Problem description:
What lines of the data below hold the string "link"? Copy each one out.

##### Input for this task

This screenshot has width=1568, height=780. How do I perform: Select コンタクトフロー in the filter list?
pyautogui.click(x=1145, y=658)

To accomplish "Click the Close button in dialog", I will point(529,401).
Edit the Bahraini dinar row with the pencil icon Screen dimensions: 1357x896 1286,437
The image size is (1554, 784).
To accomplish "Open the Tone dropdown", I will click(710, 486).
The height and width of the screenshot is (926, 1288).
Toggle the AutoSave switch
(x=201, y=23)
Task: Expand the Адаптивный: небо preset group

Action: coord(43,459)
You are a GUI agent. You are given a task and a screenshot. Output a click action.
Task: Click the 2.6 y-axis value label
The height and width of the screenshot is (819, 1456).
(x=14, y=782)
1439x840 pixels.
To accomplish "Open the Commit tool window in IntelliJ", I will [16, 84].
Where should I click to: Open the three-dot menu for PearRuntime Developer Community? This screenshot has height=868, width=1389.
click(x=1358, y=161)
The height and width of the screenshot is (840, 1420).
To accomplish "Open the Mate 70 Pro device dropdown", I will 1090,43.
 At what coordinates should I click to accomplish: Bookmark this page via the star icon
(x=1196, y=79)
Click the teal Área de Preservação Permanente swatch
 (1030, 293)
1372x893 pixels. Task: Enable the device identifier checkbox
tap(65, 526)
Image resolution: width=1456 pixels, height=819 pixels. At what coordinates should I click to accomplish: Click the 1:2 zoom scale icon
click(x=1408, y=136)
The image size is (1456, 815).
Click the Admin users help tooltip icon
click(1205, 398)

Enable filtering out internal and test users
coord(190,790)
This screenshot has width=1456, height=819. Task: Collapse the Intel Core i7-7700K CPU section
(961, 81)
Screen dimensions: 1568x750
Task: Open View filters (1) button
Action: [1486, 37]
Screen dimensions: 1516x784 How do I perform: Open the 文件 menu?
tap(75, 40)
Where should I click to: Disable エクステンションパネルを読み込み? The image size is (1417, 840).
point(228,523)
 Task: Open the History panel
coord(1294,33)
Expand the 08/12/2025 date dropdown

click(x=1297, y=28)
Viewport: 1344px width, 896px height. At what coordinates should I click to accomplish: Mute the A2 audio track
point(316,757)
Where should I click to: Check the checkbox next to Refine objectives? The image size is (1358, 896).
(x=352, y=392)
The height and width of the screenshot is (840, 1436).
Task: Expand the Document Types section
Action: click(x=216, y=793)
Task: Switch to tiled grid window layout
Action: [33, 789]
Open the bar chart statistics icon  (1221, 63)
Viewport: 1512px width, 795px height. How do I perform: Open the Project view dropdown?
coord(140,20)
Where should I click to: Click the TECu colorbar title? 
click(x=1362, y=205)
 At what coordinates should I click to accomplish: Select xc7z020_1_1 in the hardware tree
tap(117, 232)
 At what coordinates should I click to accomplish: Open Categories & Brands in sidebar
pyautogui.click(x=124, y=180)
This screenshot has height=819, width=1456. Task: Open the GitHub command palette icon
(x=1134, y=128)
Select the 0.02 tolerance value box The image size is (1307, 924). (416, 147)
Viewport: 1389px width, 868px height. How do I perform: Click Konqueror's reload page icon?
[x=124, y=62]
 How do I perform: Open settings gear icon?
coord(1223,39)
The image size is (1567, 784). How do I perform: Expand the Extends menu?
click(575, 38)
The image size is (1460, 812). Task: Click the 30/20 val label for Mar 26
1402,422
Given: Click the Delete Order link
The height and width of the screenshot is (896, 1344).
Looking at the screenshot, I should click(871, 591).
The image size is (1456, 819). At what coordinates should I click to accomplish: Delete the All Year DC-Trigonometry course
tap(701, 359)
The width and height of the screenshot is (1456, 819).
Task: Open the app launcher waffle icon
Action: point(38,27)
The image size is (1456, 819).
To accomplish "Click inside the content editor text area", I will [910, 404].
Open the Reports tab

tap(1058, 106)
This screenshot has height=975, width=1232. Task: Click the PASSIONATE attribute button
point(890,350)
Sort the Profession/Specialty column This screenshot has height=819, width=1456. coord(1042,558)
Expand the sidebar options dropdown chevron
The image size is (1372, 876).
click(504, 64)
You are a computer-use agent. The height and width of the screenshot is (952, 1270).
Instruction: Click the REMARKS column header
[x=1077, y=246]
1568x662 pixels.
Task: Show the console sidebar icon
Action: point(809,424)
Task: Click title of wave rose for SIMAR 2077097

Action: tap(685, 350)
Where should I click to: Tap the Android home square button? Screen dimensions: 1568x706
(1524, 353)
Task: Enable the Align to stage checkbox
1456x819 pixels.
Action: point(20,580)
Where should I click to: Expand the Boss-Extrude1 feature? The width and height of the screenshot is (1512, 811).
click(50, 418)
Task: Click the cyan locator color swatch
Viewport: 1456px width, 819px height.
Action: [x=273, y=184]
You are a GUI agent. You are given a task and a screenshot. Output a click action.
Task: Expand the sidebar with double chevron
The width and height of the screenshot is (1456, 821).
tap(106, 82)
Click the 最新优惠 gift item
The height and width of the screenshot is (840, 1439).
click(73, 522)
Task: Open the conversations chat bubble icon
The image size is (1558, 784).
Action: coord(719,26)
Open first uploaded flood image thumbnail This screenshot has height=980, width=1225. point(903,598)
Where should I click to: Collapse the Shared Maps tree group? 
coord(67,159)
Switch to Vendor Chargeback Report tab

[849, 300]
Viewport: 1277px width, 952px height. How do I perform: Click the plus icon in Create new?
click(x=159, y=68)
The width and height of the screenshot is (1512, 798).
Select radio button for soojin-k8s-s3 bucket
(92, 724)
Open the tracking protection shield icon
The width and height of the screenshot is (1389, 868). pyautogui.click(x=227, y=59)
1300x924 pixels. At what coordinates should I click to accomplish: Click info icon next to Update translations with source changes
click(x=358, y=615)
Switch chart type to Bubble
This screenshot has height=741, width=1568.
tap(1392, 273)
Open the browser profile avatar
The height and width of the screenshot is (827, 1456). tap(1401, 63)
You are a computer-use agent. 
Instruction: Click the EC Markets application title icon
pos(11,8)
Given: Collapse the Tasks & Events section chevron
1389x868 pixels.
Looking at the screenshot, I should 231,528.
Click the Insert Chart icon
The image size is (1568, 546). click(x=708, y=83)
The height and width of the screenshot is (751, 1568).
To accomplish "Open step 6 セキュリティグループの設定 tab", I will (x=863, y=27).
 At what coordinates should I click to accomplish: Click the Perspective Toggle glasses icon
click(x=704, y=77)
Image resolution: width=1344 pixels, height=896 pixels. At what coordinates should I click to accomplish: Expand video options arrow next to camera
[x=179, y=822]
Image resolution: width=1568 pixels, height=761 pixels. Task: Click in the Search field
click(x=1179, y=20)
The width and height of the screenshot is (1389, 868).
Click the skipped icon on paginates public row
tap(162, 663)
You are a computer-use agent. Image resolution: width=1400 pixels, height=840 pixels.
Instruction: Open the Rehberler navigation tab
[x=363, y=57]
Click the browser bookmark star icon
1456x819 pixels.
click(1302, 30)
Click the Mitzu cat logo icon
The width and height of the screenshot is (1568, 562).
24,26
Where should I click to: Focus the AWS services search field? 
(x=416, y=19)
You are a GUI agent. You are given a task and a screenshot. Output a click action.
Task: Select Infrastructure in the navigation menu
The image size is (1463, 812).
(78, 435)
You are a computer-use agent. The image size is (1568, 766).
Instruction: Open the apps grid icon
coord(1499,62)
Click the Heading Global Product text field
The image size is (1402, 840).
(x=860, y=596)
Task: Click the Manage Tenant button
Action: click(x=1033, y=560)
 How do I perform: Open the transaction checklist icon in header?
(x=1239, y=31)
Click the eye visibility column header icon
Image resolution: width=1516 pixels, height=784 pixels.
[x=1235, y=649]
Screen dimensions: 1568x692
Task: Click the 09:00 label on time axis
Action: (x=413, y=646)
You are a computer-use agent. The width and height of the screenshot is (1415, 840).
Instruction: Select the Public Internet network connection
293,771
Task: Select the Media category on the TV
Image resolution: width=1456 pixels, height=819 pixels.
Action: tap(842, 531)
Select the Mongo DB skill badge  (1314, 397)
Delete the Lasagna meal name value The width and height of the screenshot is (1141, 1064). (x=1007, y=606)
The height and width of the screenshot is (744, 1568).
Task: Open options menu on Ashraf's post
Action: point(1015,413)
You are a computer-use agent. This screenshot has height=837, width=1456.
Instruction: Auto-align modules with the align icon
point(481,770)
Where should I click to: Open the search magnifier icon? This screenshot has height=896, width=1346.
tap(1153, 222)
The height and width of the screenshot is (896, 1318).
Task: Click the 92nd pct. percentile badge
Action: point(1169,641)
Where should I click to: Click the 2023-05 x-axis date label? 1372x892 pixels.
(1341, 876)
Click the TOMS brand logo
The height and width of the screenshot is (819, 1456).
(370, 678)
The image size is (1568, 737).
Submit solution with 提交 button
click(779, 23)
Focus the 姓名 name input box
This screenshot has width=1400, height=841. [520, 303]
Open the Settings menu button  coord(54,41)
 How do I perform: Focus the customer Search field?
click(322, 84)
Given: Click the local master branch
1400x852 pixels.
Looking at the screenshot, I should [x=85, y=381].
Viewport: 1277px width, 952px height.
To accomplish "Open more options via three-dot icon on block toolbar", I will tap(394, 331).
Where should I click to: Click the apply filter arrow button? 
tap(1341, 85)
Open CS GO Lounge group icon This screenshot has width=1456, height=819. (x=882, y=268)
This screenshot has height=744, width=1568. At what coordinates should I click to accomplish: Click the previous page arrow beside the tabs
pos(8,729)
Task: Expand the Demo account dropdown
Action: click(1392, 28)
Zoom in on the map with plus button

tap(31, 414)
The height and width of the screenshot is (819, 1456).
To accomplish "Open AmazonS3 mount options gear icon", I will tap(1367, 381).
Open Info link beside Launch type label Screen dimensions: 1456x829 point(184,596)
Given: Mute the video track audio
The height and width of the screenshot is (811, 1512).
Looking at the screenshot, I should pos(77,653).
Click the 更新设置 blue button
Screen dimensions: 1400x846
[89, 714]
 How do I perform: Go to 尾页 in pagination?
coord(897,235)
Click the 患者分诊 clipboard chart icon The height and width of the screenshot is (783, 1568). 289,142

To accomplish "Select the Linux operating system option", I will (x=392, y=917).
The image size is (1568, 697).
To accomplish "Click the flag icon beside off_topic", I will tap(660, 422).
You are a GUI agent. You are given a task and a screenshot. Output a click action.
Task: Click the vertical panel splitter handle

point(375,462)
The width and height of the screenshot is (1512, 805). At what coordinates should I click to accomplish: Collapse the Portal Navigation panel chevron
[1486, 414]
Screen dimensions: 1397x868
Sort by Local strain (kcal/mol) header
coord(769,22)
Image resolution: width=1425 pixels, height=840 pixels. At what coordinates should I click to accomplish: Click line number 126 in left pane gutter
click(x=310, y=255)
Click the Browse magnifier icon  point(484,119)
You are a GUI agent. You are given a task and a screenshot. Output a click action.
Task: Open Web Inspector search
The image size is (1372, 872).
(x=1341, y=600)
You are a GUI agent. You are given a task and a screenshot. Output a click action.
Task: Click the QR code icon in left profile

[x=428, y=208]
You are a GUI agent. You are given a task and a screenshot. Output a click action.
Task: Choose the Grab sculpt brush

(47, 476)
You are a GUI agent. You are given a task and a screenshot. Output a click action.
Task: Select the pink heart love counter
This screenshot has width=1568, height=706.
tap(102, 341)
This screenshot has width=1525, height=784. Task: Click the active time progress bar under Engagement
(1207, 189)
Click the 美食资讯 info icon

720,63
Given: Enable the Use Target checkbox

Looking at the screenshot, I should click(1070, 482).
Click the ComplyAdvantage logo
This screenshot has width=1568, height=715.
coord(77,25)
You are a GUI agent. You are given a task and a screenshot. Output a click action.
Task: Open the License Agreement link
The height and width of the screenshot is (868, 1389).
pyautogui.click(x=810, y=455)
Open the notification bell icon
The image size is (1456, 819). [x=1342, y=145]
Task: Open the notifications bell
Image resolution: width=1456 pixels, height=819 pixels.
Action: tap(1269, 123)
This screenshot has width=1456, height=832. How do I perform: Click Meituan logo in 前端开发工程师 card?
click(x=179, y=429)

##########

Exercise result:
Given: Click the Delete Order link
Open Info link beside Launch type label Screen dimensions: 1456x829 point(184,596)
Task: Open the License Agreement link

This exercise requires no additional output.